**** Records for the task ****
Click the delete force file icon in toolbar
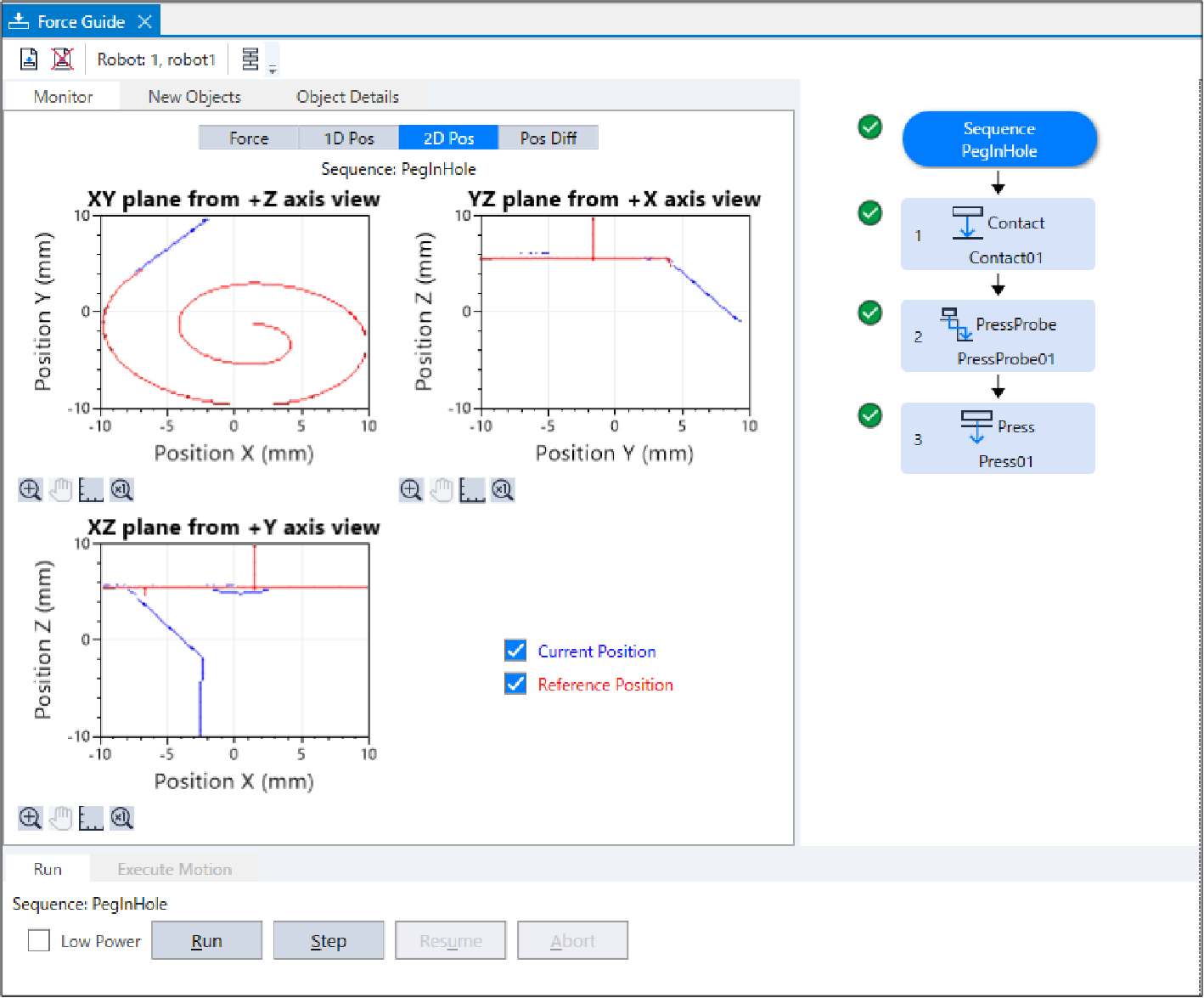This screenshot has width=1204, height=998. click(x=62, y=59)
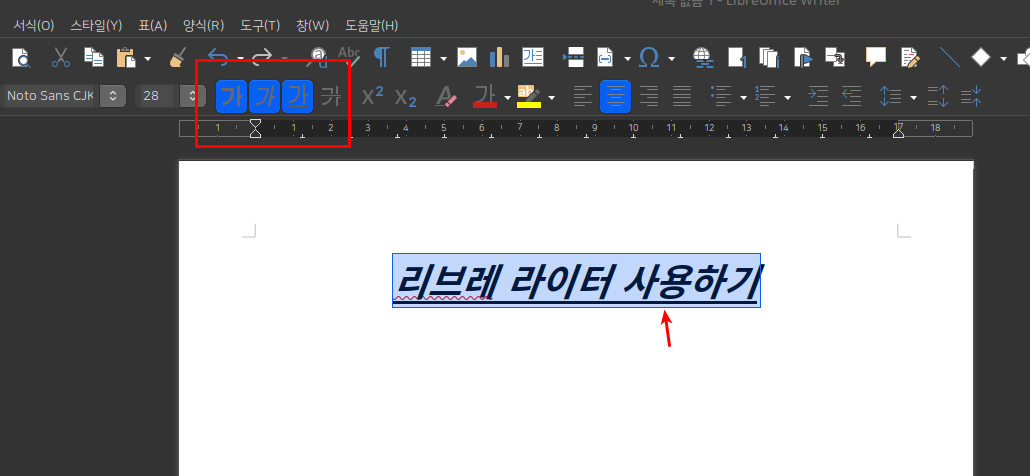Insert a hyperlink with the globe icon
This screenshot has width=1030, height=476.
(x=701, y=57)
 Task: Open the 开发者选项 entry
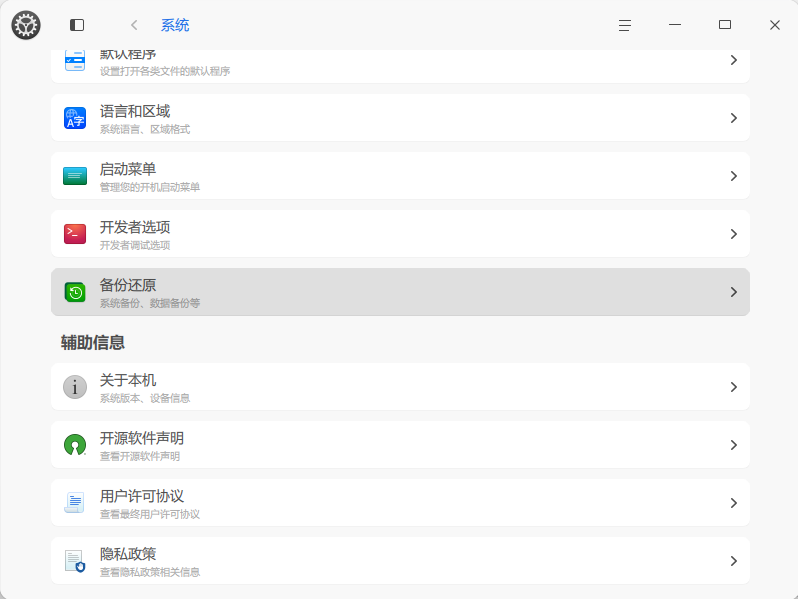click(400, 234)
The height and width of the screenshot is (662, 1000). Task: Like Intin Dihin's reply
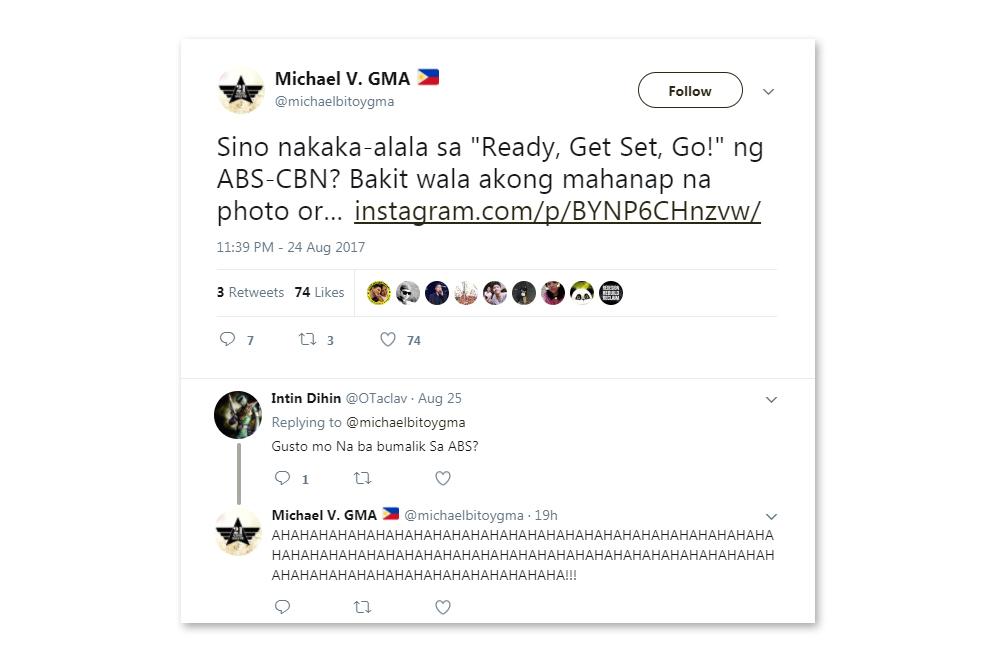[x=443, y=478]
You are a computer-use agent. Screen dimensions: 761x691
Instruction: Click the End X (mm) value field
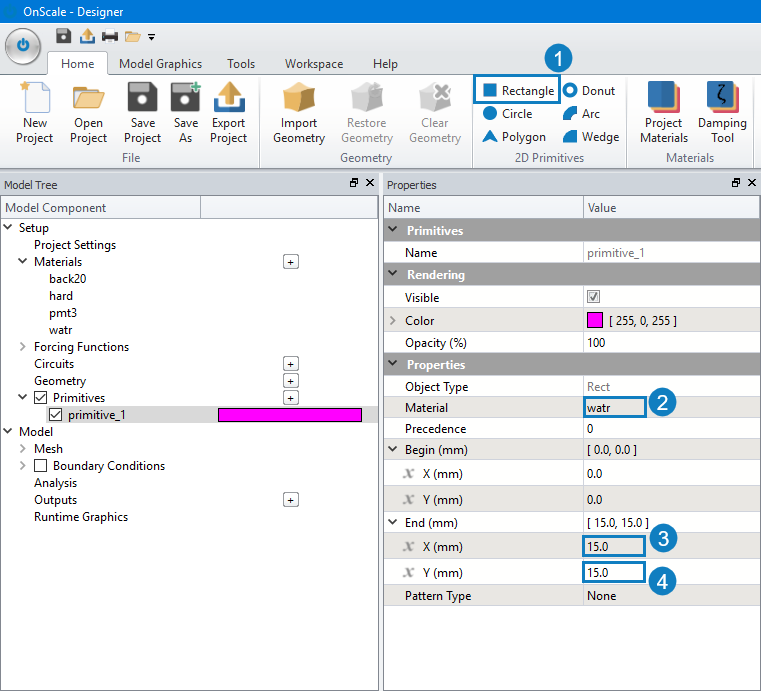[614, 546]
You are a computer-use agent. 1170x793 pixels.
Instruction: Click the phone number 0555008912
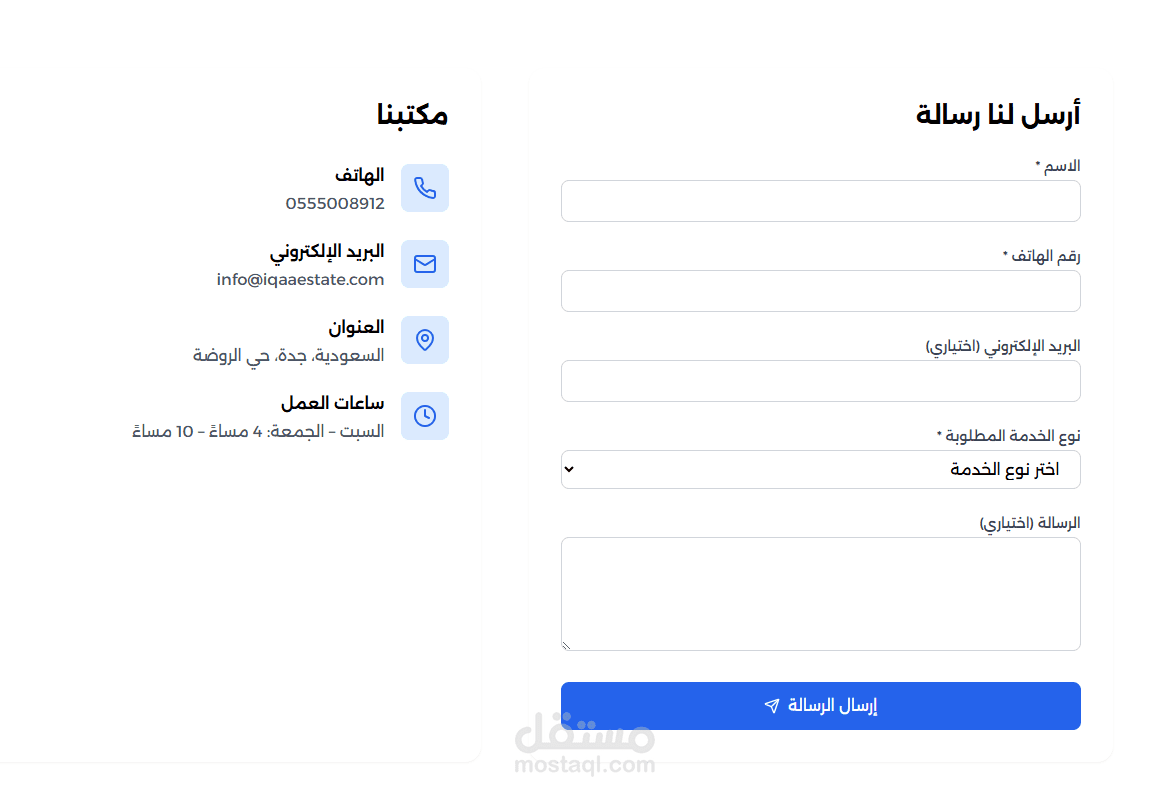[x=335, y=204]
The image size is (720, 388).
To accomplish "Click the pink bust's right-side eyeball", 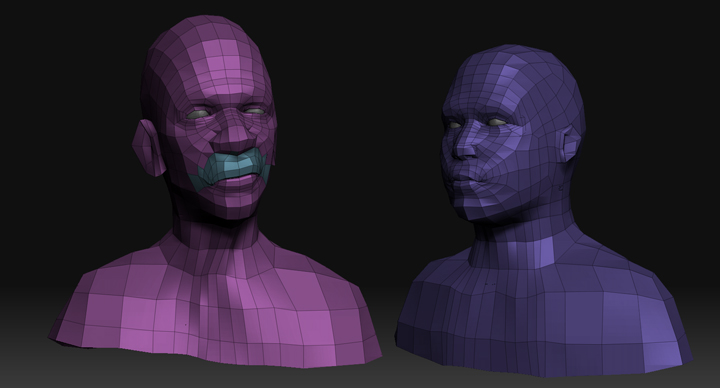I will [254, 111].
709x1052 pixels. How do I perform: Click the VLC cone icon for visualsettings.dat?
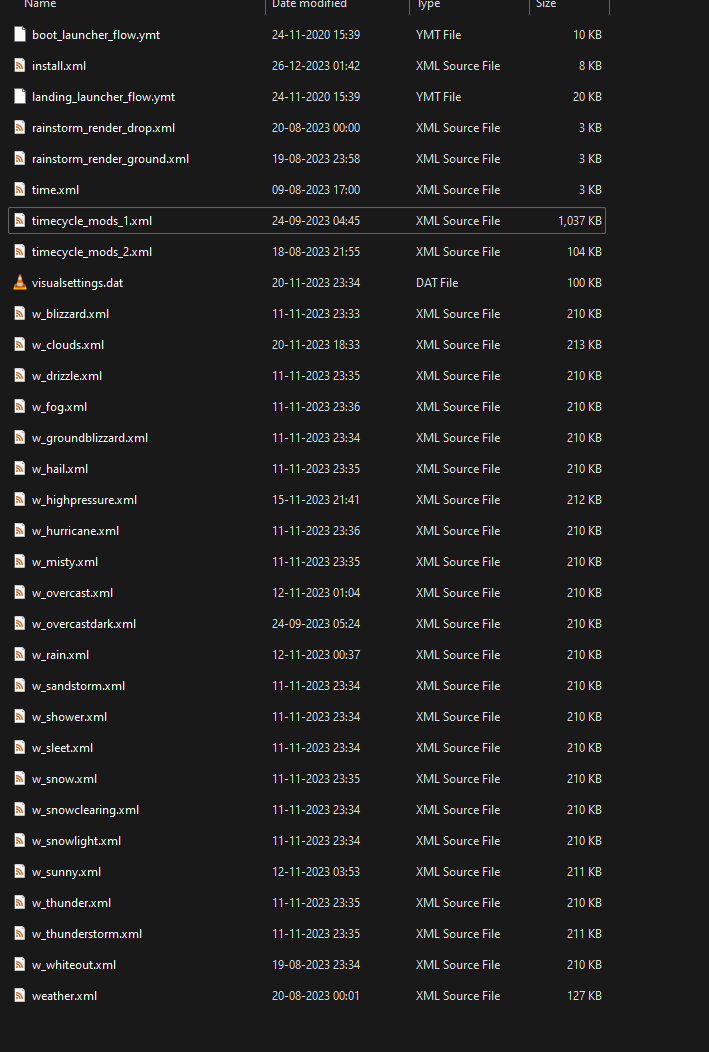[20, 283]
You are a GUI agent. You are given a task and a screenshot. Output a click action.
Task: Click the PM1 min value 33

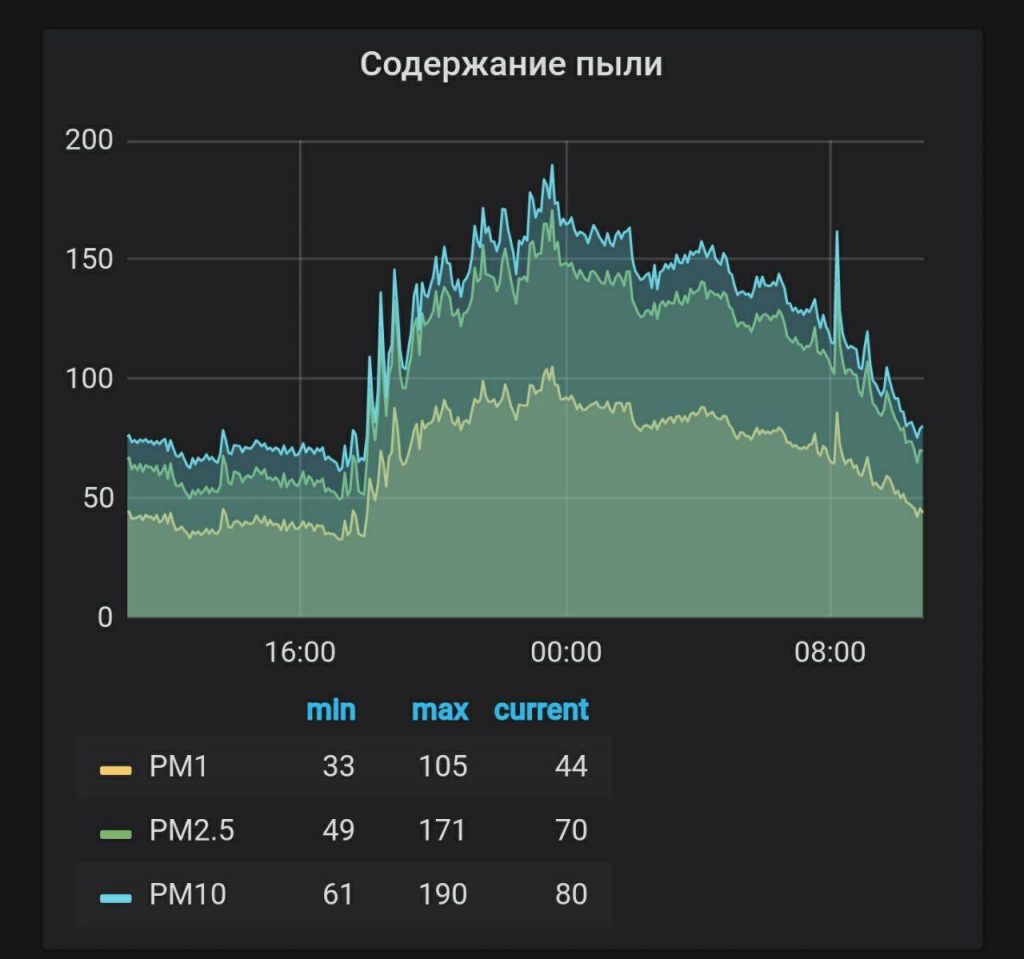pos(338,767)
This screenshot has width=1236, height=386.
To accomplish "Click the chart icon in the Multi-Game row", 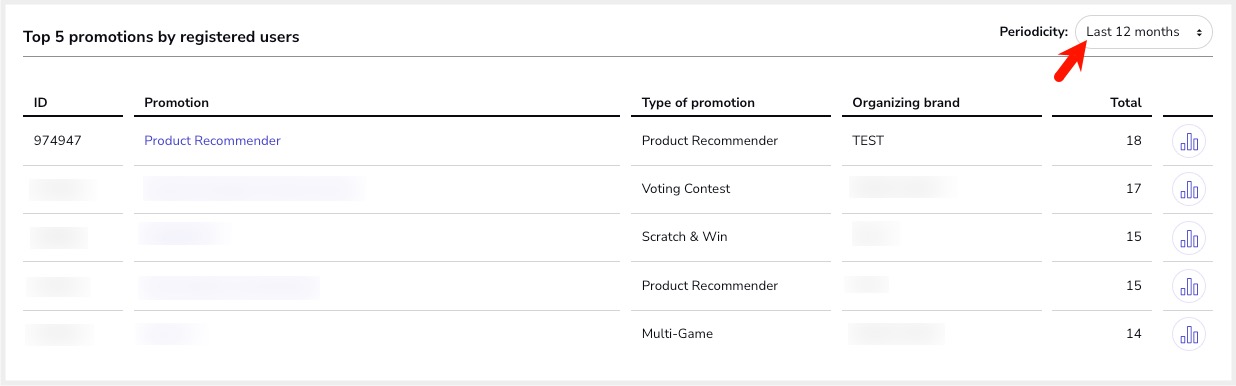I will pos(1189,334).
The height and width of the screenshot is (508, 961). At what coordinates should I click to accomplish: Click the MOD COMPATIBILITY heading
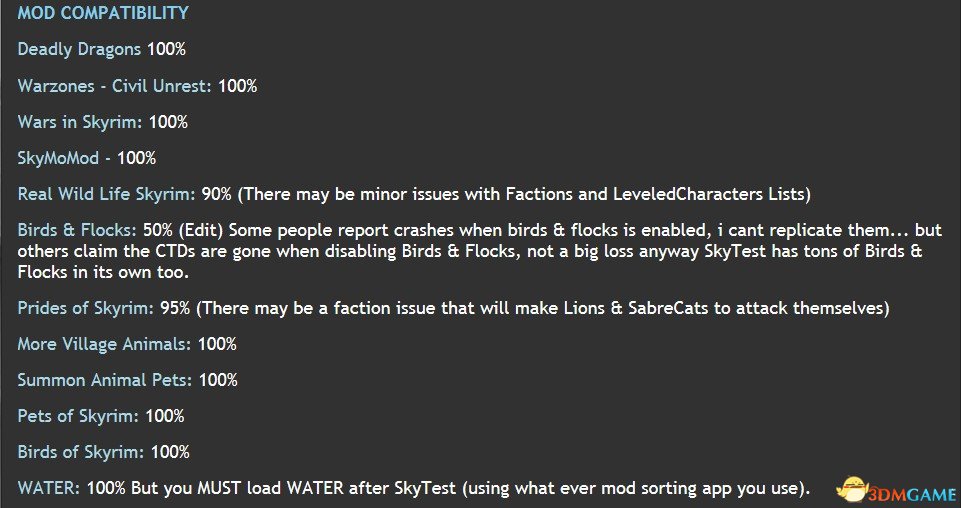point(103,13)
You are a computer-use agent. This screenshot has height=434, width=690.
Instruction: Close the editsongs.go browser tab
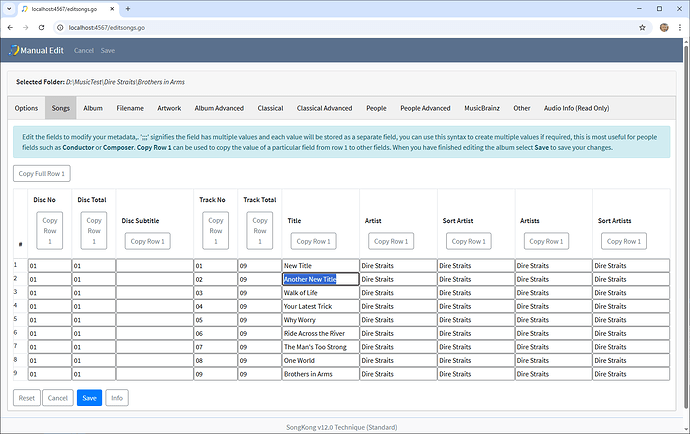(x=112, y=9)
****
Task objective
Copy out again, unchanged, everything from the line containing "The height and width of the screenshot is (508, 961)." down to the last of the items. Leave the pictures out of your answer.

Response below
The height and width of the screenshot is (508, 961). At what coordinates should I click to accomplish: Click the MOD COMPATIBILITY heading
point(103,13)
You are a computer-use agent. This screenshot has height=434, width=690.
Instruction: Close the editsongs.go browser tab
(x=112, y=9)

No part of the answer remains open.